* [Task objective]: Swap "computer-use agent" for "screen assistant" in the lines below and give them again, leaving everything else unchanged.

[Lines on finding words and elements]
○ ○ ○

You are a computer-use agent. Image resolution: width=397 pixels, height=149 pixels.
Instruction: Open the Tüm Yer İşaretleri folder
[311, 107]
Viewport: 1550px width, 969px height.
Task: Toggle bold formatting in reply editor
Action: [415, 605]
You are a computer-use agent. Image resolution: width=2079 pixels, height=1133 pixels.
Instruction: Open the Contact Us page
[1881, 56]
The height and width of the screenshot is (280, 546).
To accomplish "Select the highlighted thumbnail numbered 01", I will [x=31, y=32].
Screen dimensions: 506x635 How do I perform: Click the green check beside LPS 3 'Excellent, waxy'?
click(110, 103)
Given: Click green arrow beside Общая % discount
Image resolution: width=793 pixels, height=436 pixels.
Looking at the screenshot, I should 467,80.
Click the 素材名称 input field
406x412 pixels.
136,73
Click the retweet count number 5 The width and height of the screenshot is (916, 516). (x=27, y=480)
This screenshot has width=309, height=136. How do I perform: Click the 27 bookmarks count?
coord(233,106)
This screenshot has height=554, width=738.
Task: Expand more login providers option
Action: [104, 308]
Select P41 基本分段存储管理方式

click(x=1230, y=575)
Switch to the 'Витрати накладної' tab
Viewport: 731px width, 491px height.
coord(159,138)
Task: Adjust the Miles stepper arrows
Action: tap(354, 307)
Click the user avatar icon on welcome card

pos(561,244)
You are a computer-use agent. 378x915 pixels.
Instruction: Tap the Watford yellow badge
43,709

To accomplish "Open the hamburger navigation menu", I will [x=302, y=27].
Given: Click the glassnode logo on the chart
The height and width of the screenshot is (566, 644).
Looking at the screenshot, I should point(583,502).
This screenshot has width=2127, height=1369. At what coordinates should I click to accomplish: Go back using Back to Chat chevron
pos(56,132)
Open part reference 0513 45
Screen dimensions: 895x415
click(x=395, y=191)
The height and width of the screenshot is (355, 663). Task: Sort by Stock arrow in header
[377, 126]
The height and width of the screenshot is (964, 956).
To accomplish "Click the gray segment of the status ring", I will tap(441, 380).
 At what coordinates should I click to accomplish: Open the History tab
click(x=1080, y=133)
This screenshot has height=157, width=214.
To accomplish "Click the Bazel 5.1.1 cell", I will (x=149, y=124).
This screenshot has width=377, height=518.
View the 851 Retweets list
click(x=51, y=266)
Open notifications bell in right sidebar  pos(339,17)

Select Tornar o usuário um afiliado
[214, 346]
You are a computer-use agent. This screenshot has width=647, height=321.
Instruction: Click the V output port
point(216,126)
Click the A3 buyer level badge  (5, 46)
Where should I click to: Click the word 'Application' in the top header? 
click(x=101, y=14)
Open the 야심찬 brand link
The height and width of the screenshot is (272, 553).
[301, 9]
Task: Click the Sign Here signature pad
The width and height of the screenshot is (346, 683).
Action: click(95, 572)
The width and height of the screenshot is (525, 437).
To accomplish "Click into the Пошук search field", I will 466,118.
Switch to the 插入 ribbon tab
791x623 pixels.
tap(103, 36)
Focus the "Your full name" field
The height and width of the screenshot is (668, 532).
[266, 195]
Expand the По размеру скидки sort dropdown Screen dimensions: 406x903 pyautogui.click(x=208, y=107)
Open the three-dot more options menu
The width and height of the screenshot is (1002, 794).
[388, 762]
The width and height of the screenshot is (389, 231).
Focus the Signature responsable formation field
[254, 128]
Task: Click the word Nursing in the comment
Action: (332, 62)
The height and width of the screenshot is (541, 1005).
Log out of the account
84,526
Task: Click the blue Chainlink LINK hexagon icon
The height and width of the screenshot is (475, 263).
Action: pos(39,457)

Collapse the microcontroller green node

○ ○ ○

* [Full answer]:
You are a screen assistant. Image resolution: width=397 pixels, height=149 pixels.
Instruction: Open the Tüm Yer İşaretleri folder
[311, 107]
Viewport: 1550px width, 969px height.
Task: Toggle bold formatting in reply editor
Action: [415, 605]
You are a screen assistant. Image resolution: width=2079 pixels, height=1133 pixels.
Instruction: Open the Contact Us page
[1881, 56]
The height and width of the screenshot is (280, 546).
To accomplish "Select the highlighted thumbnail numbered 01", I will [x=31, y=32].
Screen dimensions: 506x635 How do I perform: Click the green check beside LPS 3 'Excellent, waxy'?
click(110, 103)
Given: Click green arrow beside Общая % discount
Image resolution: width=793 pixels, height=436 pixels.
Looking at the screenshot, I should 467,80.
Click the 素材名称 input field
406x412 pixels.
136,73
Click the retweet count number 5 The width and height of the screenshot is (916, 516). (x=27, y=480)
This screenshot has width=309, height=136. How do I perform: Click the 27 bookmarks count?
coord(233,106)
This screenshot has height=554, width=738.
Task: Expand more login providers option
Action: [104, 308]
Select P41 基本分段存储管理方式

click(x=1230, y=575)
Switch to the 'Витрати накладної' tab
Viewport: 731px width, 491px height.
coord(159,138)
Task: Adjust the Miles stepper arrows
Action: tap(354, 307)
Click the user avatar icon on welcome card

pos(561,244)
You are a screen assistant. 378x915 pixels.
Instruction: Tap the Watford yellow badge
43,709

To accomplish "Open the hamburger navigation menu", I will [x=302, y=27].
Given: Click the glassnode logo on the chart
The height and width of the screenshot is (566, 644).
Looking at the screenshot, I should point(583,502).
This screenshot has width=2127, height=1369. At what coordinates should I click to accomplish: Go back using Back to Chat chevron
pos(56,132)
Open part reference 0513 45
Screen dimensions: 895x415
click(x=395, y=191)
The height and width of the screenshot is (355, 663). Task: Sort by Stock arrow in header
[377, 126]
The height and width of the screenshot is (964, 956).
To accomplish "Click the gray segment of the status ring", I will tap(441, 380).
 At what coordinates should I click to accomplish: Open the History tab
click(x=1080, y=133)
This screenshot has height=157, width=214.
To accomplish "Click the Bazel 5.1.1 cell", I will (x=149, y=124).
This screenshot has width=377, height=518.
View the 851 Retweets list
click(x=51, y=266)
Open notifications bell in right sidebar  pos(339,17)

Select Tornar o usuário um afiliado
[214, 346]
You are a screen assistant. This screenshot has width=647, height=321.
Instruction: Click the V output port
point(216,126)
Click the A3 buyer level badge  (5, 46)
Where should I click to: Click the word 'Application' in the top header? 
click(x=101, y=14)
Open the 야심찬 brand link
The height and width of the screenshot is (272, 553).
[301, 9]
Task: Click the Sign Here signature pad
The width and height of the screenshot is (346, 683).
Action: click(95, 572)
The width and height of the screenshot is (525, 437).
To accomplish "Click into the Пошук search field", I will 466,118.
Switch to the 插入 ribbon tab
791x623 pixels.
tap(103, 36)
Focus the "Your full name" field
The height and width of the screenshot is (668, 532).
[266, 195]
Expand the По размеру скидки sort dropdown Screen dimensions: 406x903 pyautogui.click(x=208, y=107)
Open the three-dot more options menu
The width and height of the screenshot is (1002, 794).
[388, 762]
The width and height of the screenshot is (389, 231).
Focus the Signature responsable formation field
[254, 128]
Task: Click the word Nursing in the comment
Action: (332, 62)
The height and width of the screenshot is (541, 1005).
Log out of the account
84,526
Task: Click the blue Chainlink LINK hexagon icon
The height and width of the screenshot is (475, 263).
Action: pos(39,457)

Collapse the microcontroller green node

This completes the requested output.